# Rem 700 mag owners



## rob883 (Oct 3, 2007)

What is the best type of ammo you are using.This is 35 yr old Rem 700 custom 7 mm.


----------



## kaferhaus (Oct 8, 2009)

Unfortunately every rifle is different... you could take consecutive serial number rifles and chances are they won't shoot the same factory ammo "best"

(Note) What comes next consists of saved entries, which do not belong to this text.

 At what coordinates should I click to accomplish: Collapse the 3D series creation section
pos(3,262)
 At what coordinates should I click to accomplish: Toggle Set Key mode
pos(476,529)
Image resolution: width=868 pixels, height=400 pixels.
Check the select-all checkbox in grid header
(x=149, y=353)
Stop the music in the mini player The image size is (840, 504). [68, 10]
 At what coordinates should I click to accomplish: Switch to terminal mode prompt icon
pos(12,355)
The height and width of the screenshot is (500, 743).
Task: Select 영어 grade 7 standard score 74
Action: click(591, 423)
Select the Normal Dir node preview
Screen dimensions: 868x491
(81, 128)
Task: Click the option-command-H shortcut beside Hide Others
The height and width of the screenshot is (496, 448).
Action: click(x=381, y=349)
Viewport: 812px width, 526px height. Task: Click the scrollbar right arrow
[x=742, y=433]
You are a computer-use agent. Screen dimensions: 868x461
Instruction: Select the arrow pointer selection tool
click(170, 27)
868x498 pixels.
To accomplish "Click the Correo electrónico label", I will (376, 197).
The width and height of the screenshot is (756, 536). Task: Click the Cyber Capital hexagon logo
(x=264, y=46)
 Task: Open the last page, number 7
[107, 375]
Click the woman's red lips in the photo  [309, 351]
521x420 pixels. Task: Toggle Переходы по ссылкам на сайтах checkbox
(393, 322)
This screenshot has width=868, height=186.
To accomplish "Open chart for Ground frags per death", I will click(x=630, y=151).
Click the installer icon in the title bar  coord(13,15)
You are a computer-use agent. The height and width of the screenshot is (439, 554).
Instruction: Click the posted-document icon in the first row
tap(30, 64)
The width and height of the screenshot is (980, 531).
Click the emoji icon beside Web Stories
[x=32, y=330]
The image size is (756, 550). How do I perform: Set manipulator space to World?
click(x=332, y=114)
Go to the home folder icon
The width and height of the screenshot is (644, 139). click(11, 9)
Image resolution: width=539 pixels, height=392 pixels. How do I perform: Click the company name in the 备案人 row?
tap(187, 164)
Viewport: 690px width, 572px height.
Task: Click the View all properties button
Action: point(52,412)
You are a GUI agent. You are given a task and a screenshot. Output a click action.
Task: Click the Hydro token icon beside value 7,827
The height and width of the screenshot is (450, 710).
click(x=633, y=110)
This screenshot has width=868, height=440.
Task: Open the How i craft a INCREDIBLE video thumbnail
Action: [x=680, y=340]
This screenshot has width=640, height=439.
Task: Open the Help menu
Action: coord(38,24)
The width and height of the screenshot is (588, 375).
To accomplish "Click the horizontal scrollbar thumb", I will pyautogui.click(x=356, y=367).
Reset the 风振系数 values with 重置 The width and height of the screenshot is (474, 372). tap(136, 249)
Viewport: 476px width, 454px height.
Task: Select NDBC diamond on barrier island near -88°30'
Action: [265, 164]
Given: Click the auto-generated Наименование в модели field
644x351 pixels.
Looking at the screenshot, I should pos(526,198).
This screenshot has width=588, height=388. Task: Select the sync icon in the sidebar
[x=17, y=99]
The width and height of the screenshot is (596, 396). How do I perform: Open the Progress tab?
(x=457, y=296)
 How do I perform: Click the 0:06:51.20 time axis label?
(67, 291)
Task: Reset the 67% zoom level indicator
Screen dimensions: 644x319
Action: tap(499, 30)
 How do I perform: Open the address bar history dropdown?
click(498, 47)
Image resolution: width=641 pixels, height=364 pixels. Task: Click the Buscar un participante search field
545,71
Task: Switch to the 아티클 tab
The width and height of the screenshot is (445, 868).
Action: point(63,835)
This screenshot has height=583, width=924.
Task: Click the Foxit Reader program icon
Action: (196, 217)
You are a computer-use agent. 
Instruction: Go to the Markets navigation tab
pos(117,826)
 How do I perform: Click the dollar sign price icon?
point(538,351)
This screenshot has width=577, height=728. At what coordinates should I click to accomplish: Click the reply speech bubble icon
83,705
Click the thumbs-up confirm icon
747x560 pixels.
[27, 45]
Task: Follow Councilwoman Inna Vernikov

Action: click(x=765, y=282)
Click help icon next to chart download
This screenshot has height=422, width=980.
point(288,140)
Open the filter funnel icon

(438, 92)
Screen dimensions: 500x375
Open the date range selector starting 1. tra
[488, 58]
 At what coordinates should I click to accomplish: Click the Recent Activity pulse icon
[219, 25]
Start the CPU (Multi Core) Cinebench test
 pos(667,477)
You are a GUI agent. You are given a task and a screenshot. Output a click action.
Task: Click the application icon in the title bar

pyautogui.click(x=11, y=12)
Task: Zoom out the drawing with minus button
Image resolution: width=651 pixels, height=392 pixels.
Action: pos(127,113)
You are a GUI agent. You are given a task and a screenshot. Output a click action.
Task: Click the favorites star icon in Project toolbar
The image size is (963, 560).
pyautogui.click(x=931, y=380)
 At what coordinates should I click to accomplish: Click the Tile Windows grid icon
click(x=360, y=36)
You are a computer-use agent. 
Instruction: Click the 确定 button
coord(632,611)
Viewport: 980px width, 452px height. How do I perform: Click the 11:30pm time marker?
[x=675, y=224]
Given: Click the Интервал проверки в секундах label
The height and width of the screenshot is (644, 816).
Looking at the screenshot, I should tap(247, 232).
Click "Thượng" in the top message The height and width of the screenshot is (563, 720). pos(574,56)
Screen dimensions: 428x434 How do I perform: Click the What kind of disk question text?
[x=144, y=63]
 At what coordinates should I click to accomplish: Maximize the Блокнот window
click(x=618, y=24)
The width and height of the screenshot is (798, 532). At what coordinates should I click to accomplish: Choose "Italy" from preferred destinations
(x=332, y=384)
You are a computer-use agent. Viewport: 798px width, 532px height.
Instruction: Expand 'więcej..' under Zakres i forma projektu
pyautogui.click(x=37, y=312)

That said, usually the premium ammo is going to shoot better because they use better bullets in it. Yet some rifles like the "cheap stuff".... ya never know until you go spend some money and see.


----------



## jaksprat (Jul 2, 2009)

I have a Rem 700 270 of same vintage. Have shot federals and Winchester with no problems. Hornadys gave me ejection issues. When researching my issues I learned that these guns can be finicky. Don't be surprised if you have to try one or two different cartridges to find the one your gun likes.


----------



## skullworks (Oct 2, 2007)

I have a newer 700 adl 300 mag that loves Winchester Ballistic Silvertips 180 grain.


----------



## reelthrill (Oct 3, 2007)

I have a 700 7mg and use only 150gr. premium ballistic tips. The 150 gr. takes the guess work out of the 300 - 400 yd. shots. I sight my rifle in at 2 inches high at 100 yds.


----------



## WesleyPipes (Dec 24, 2009)

i have a 700 in .270. i use winchester supreme balistic silvertips. very accurate and hits hard. deer are usually missing ribs but they drop though


----------